France

Inondations en Bretagne : vigilance orange prolongée pour une crue sournoise

Le Finistère, le Morbihan et l’Ille-et-Vilaine sont toujours en vigilance orange aux crues ce mardi. Depuis le 1er décembre, les cumuls de pluie dépassent 500 mm sur le centre Finistère, avec 544 mm relevés à Sizun et 526 mm à Brennilis.


Le Finistère, le Morbihan et l’Ille-et-Vilaine demeurent en vigilance orange aux crues ce mardi. Depuis plus d’une semaine, plusieurs cours d’eau des trois départements bretons sont sous surveillance. Ce mardi, les Côtes-d’Armor ont également été soumises à cette vigilance.

La Laïta, qui traverse Quimperlé, l’Odet, qui passe par Quimper, ainsi que l’Oust, qui se jette dans la Vilaine à Redon, sont en alerte. Le 27 janvier, le Blavet a été ajouté à la liste des vigilances orange. La Vilaine, la Seiche et d’autres cours d’eau restent en alerte jaune, selon les informations de Vigicrues.

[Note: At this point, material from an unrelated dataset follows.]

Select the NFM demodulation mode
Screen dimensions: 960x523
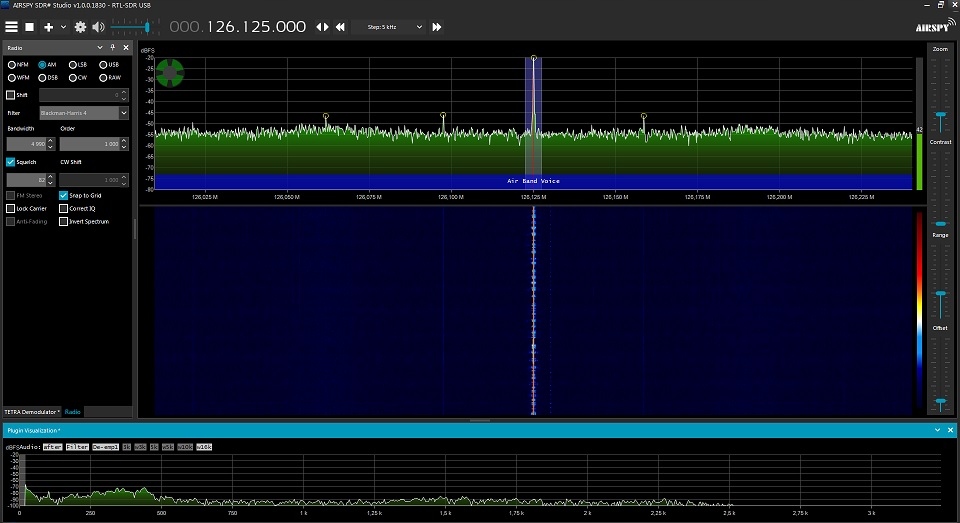pyautogui.click(x=11, y=64)
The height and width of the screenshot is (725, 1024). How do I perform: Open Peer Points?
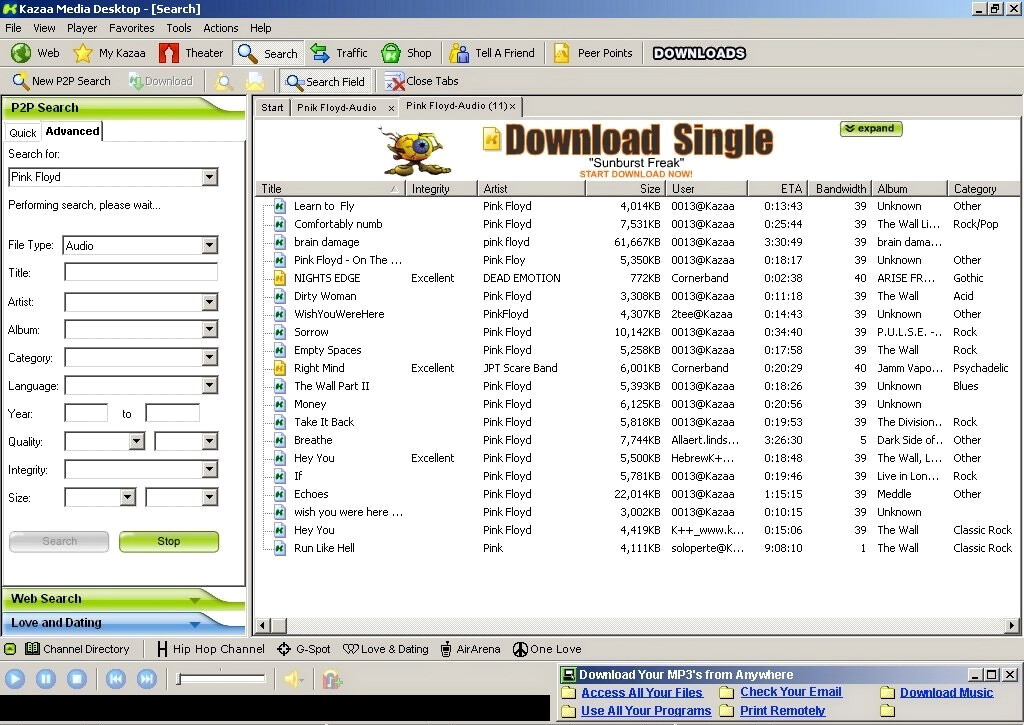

Après une brève accalmie dimanche, de nouvelles pluies intenses se sont abattues sur des sols déjà saturés. La terre bretonne, gorgée d’eau, ne peut plus absorber les précipitations et renvoie tout dans les rivières. Les conséquences sont visibles avec des débordements et des inondations en cours. Cependant, la durée exacte de cette situation reste incertaine.

Face à la montée des eaux de la Laïta, le maire Michaël Quernez ne sait pas quand la vigilance pourra être levée. « Pas aujourd’hui, ça va être critique en milieu d’après-midi », a-t-il averti. Dans le département du Morbihan, la préfecture exprime également des vagues d’incertitude : « On serait contents de savoir quand ça va s’arrêter. Mais là, c’est très difficile à dire. Ça va remonter d’ici la fin de journée. » À Malestroit, certains habitants se retrouvent avec les pieds dans l’eau, mais les dégâts restent limités. Les pompiers ont effectué neuf interventions durant la nuit, principalement pour des opérations de pompage. « L’eau monte, on le voit. On se prépare à l’éventualité d’être inondés », a reconnu Thierry Poulain.

Le maire de Rieux, qui a géré le barrage d’Arzal pendant douze ans, souligne que cette crue est particulièrement insidieuse. « La crue que nous subissons actuellement est sournoise car elle est douce. Ce n’est pas du tout un tsunami, c’est quelque chose qui vient comme par en dessous. On va traîner ça un moment », a affirmé l’élu.

L’hiver est particulièrement pluvieux en Bretagne. Selon Keraunos, depuis le 1er décembre, les cumuls de précipitations dépassent les 500 mm dans le centre du Finistère, avec 544 mm relevés à Sizun et 526 mm à Brennilis. Les anomalies pluvieuses sur les stations de référence varient de +50 à +100 % en Finistère. La situation est inquiétante, surtout pour janvier, qui a déjà enregistré 312 mm de pluie à Quimper, se rapprochant ainsi du record historique de 348,7 mm de janvier 1988, d’après Météo Bretagne.

Dans la région, ceux qui craignent les inondations ont les yeux rivés sur les prévisions météo, qui ne sont pas favorables. À Quimperlé, Météo Agricole annonce des précipitations significatives au moins jusqu’au 5 février. La situation est similaire à Redon (Ille-et-Vilaine), où des dispositifs anti-inondations ont été mis en place.

Cependant, une bonne nouvelle se profile : les coefficients de marée diminuent, permettant une meilleure évacuation des eaux par les fleuves côtiers, évitant ainsi des remontées d’eaux qui ont souvent pénalisé Morlaix ou Quimperlé. Cela dit, cette situation ne devrait pas perdurer, car des coefficients importants pourraient mettre à nouveau Morlaix ou Quimperlé en difficulté dès la fin de la semaine.